C23C-0806
Ice sheet surface mass balance from models and GRACE

Tuesday, 15 December 2015
Poster Hall (Moscone South)
Scott B Luthcke1, Bryant Loomis1, Richard I Cullather2 and Sophie Nowicki1, (1)NASA Goddard Space Flight Center, Greenbelt, MD, United States, (2)University of Maryland College Park, College Park, MD, United States
Abstract:
Surface mass balance (SMB) represents a significant portion of the overall mass balance of the Greenland and Antarctic ice sheets. Accurate modeling of the SMB processes is key to our understanding of the past, present and future evolution of the ice sheets in response to climate forcings. Characterizing errors and improving the models is necessary to enhance our understanding of the SMB processes driving change, but also to isolate other processes such as dynamic ice loss through the combined reduction of satellite, airborne, in-situ and model data. In this study we quantify the performance of the MERRA-2 SMB model for the Greenland and Antarctic ice sheets using satellite gravity observations from the GRACE mission.
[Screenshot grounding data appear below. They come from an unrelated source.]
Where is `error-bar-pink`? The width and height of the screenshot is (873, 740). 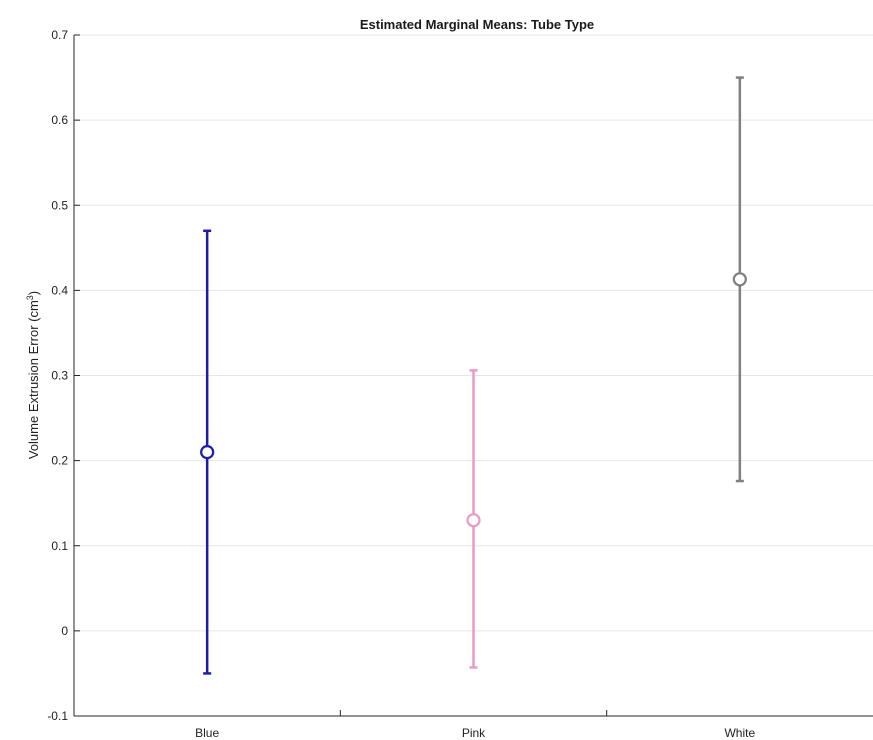 error-bar-pink is located at coordinates (474, 519).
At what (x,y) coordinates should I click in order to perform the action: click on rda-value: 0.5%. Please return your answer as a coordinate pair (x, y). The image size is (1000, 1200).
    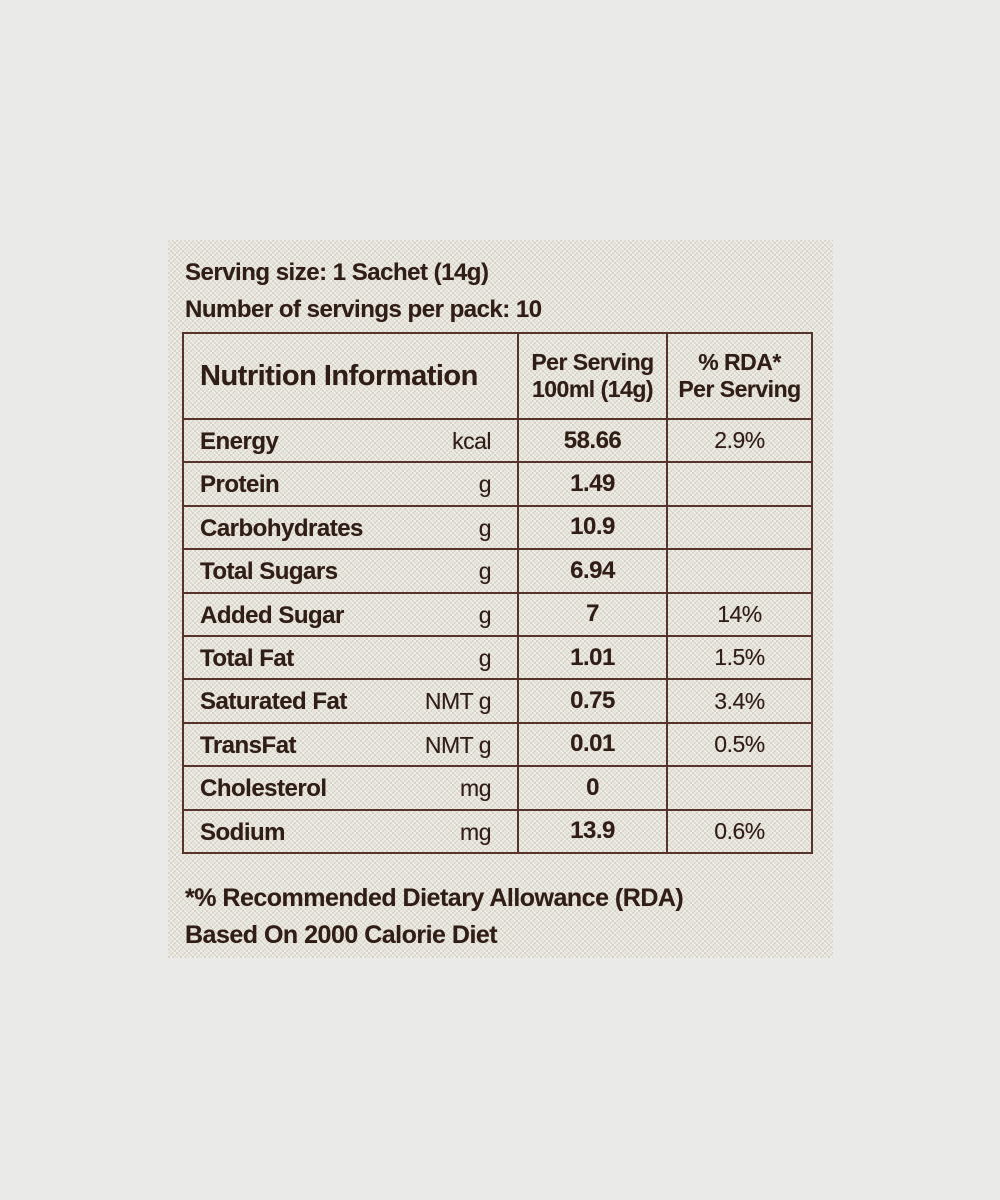
    Looking at the image, I should click on (740, 744).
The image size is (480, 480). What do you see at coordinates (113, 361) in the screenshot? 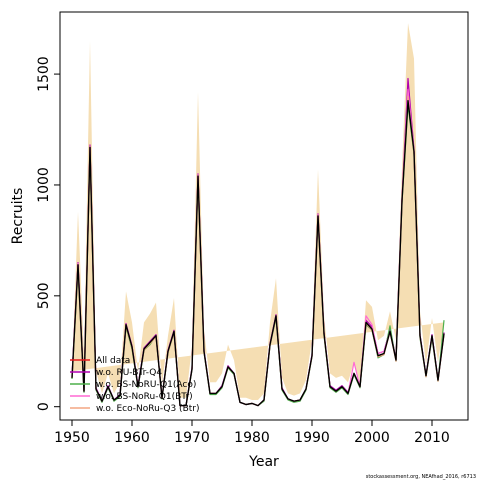
I see `legend-label: All data` at bounding box center [113, 361].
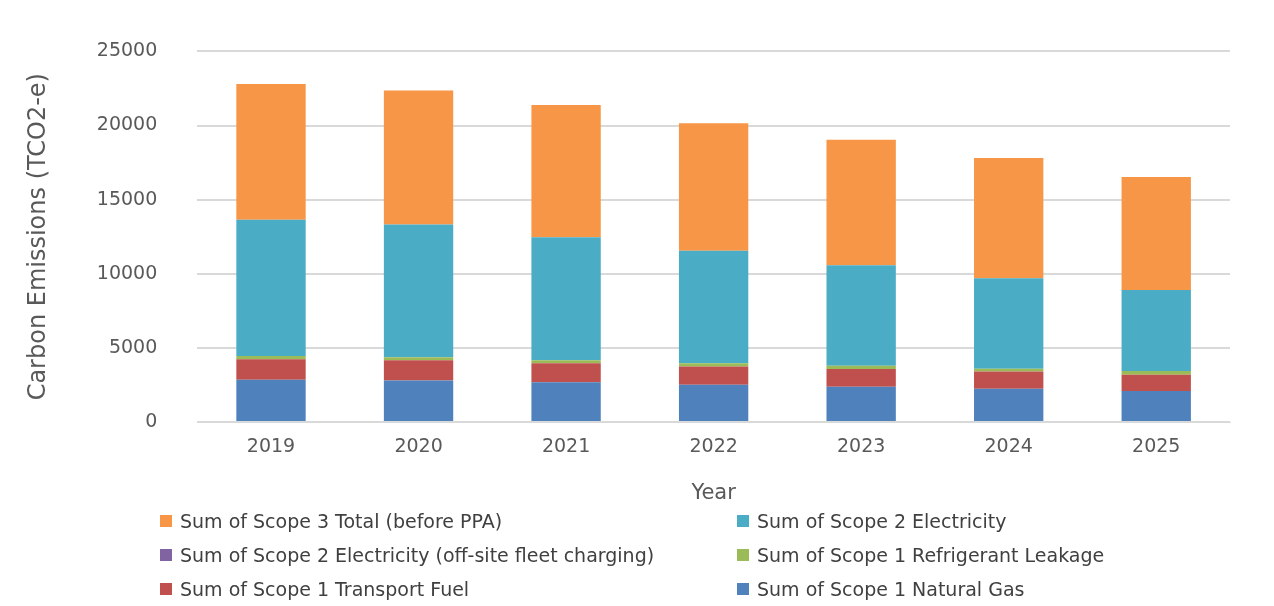 The height and width of the screenshot is (606, 1274). What do you see at coordinates (714, 446) in the screenshot?
I see `x-tick-label: 2022` at bounding box center [714, 446].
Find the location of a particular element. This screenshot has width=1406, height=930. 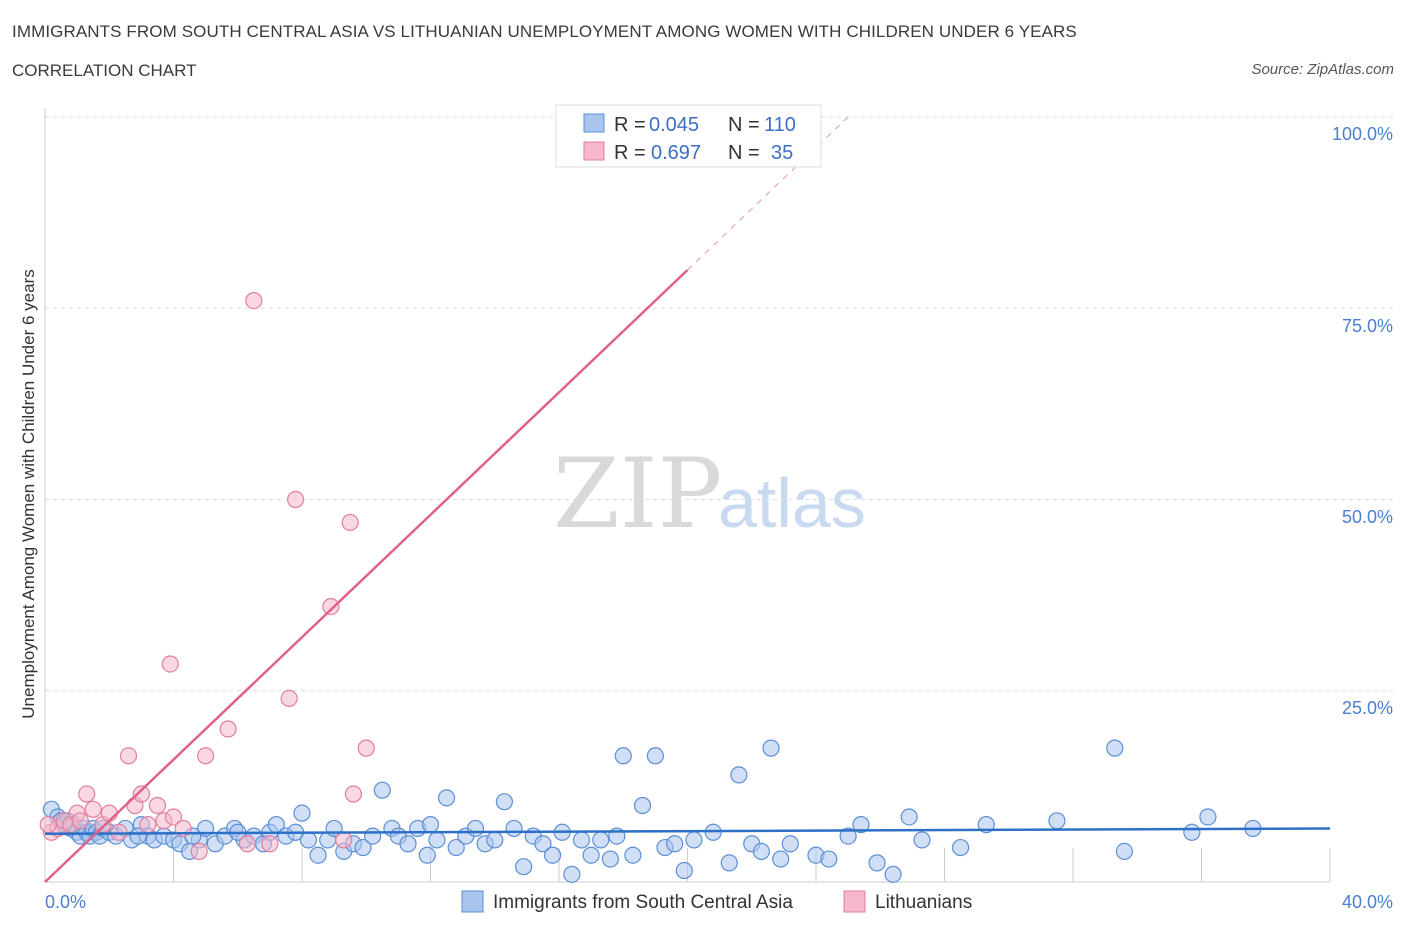

bottom-legend-label-lithuanians: Lithuanians is located at coordinates (924, 902).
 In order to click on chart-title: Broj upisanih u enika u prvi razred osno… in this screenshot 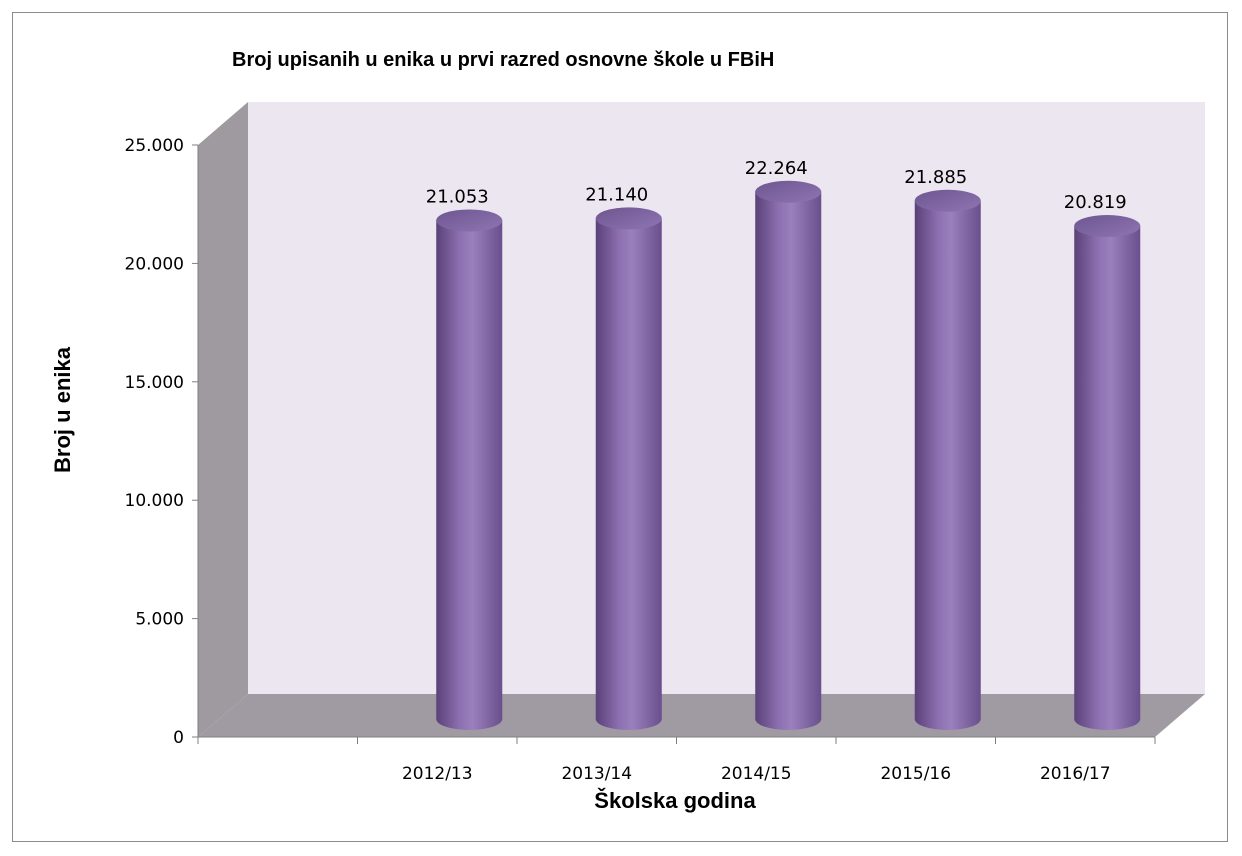, I will do `click(503, 60)`.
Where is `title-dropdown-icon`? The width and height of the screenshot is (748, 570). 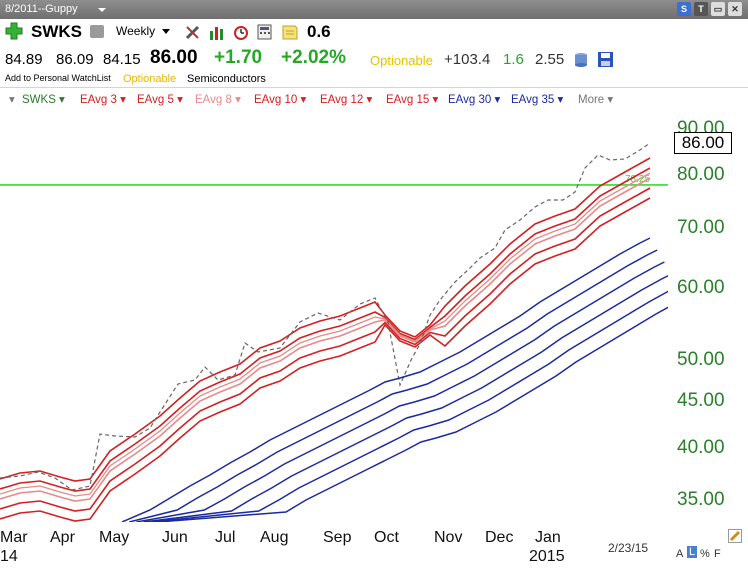
title-dropdown-icon is located at coordinates (102, 10).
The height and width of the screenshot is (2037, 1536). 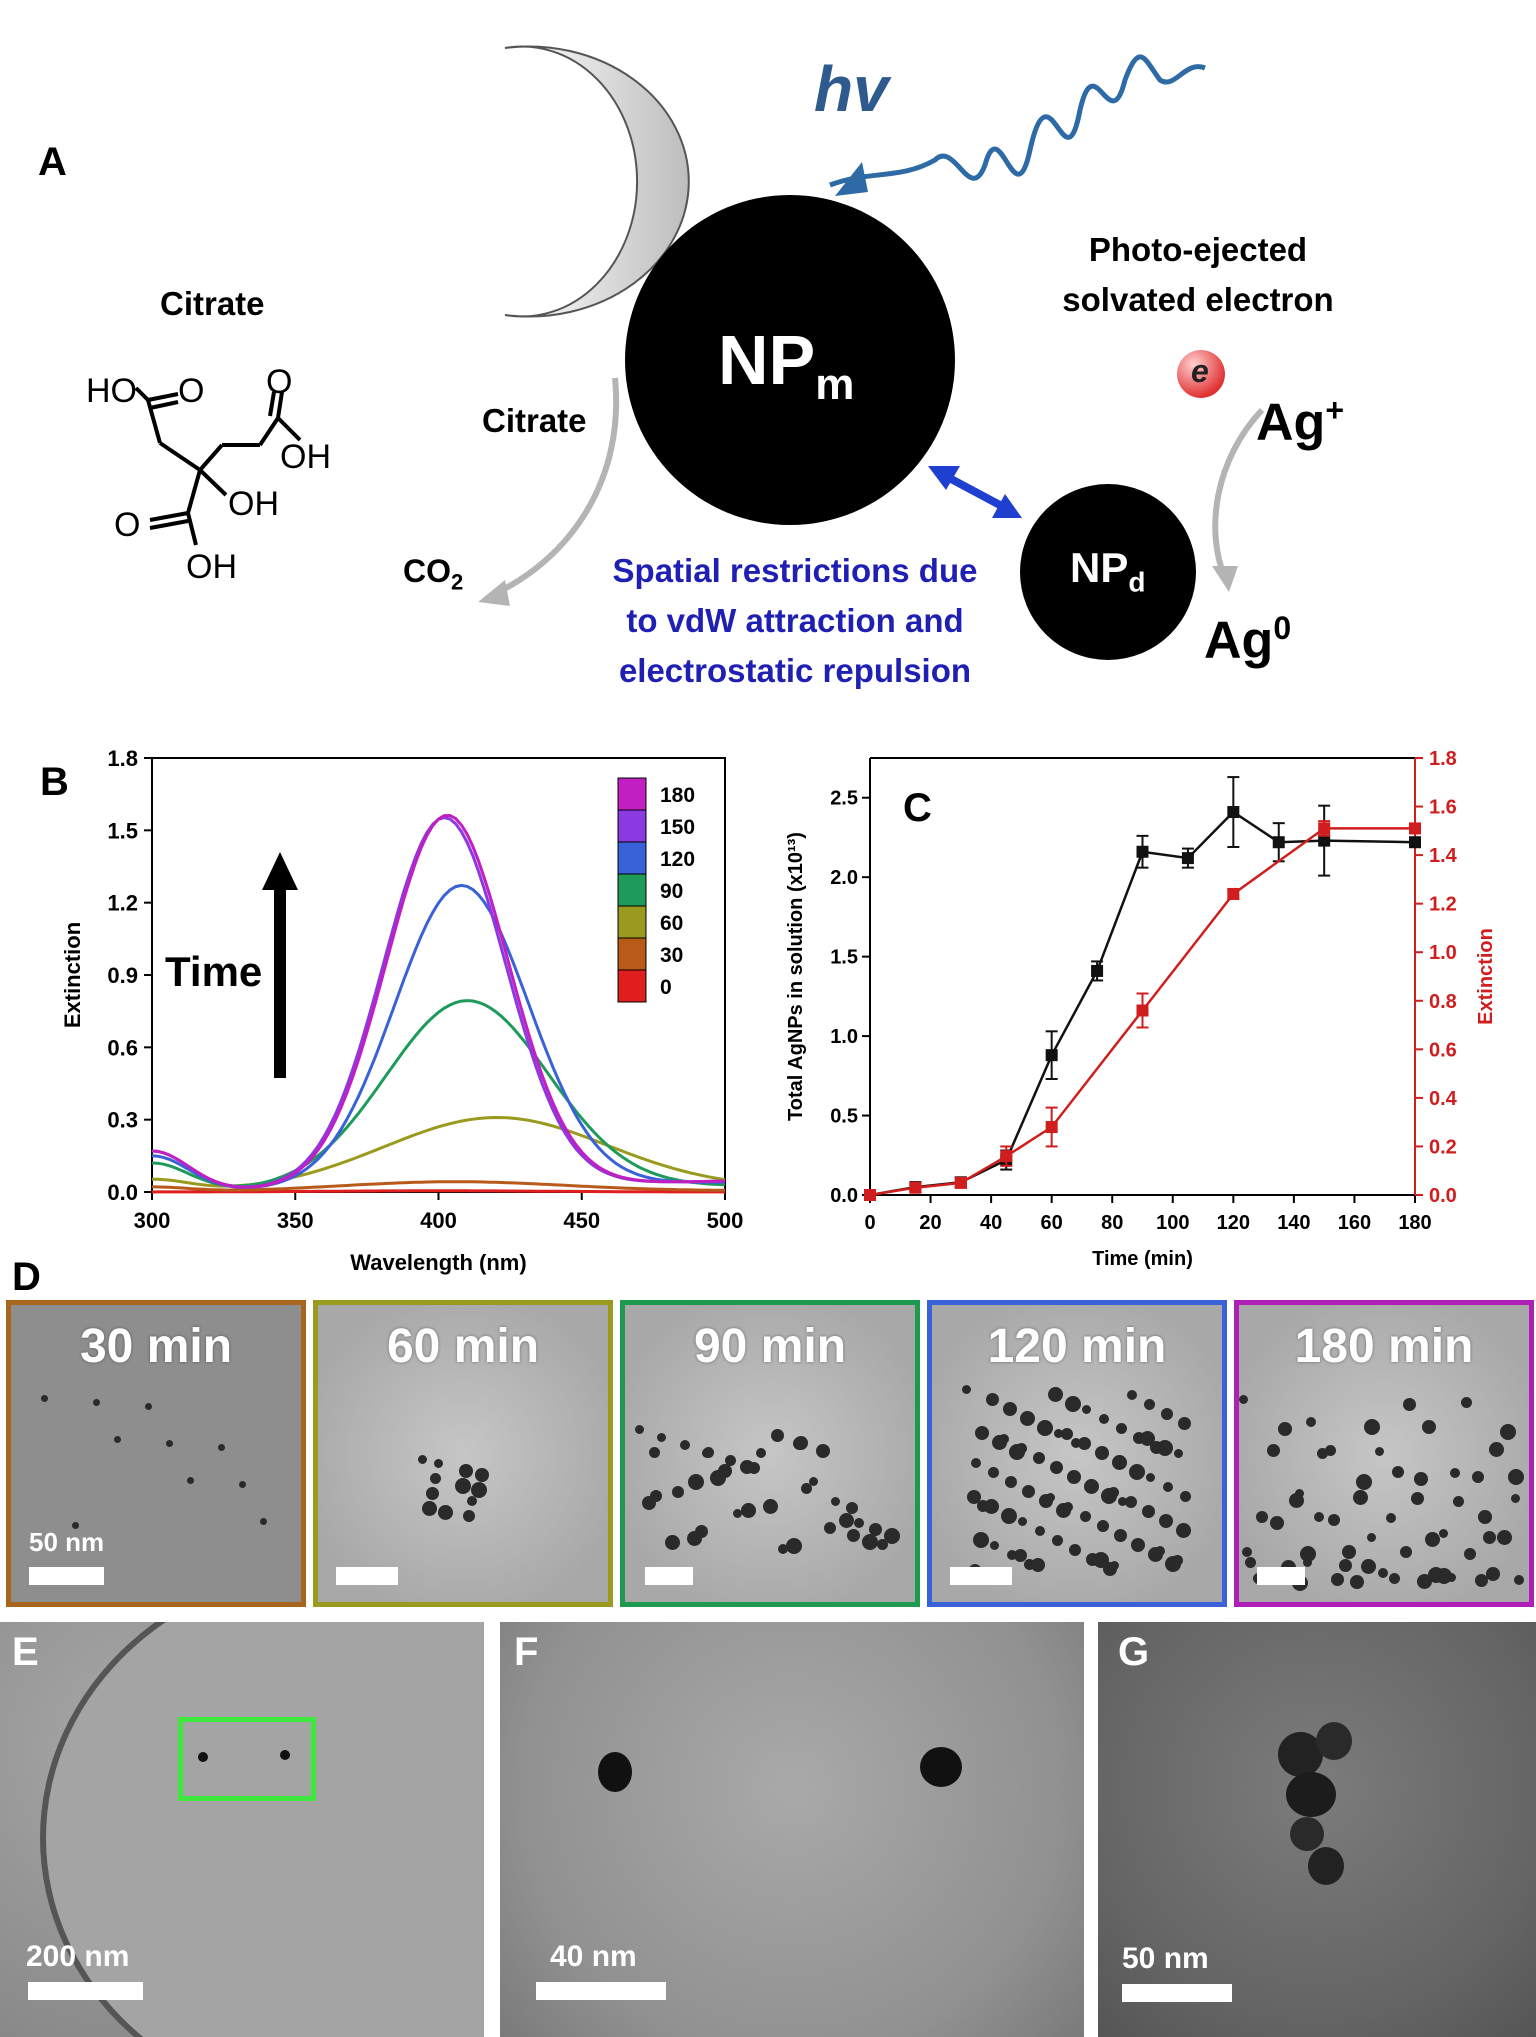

We use two approaches in quantifying the performance and constraining the SMB model. First we compare the spatial and temporal variation of the intrinsic modes determined from both the MERRA-2 SMB model output and the NASA GSFC release 2 iterated high-resolution GRACE mascon solution. We take advantage of the mascon solution’s improved signal to noise and minimization of signal leakage. We use the Ensemble Empirical Mode Decomposition (EEMD) adaptive filter to isolate seasonal, annual, and inter-annual modes in both the GRACE mascons and SMB model data. Spatial and temporal variations are compared and analyzed. Second, we incorporate the SMB model output of spatial and temporal surface mass change into our forward modeling used in the formal reduction of the GRACE inter-satellite range-rate data. The full spatial and temporal resolution of the SMB model is forward modeled. We analyze the change in the inter-satellite range-rate residuals as well as the new estimated mascon solution which has the SMB model output rigorously removed through forward modeling in the GRACE range-rate data reduction. The EEMD analysis is applied to the “delta mascon” solution and compared to the solution without the SMB forward modeled. The results of the EEMD analysis as well as the “delta mascon” solution are presented and interpreted. The techniques developed can be used to quantify the performance and improve other SMB models and to isolate other processes such as dynamic ice loss.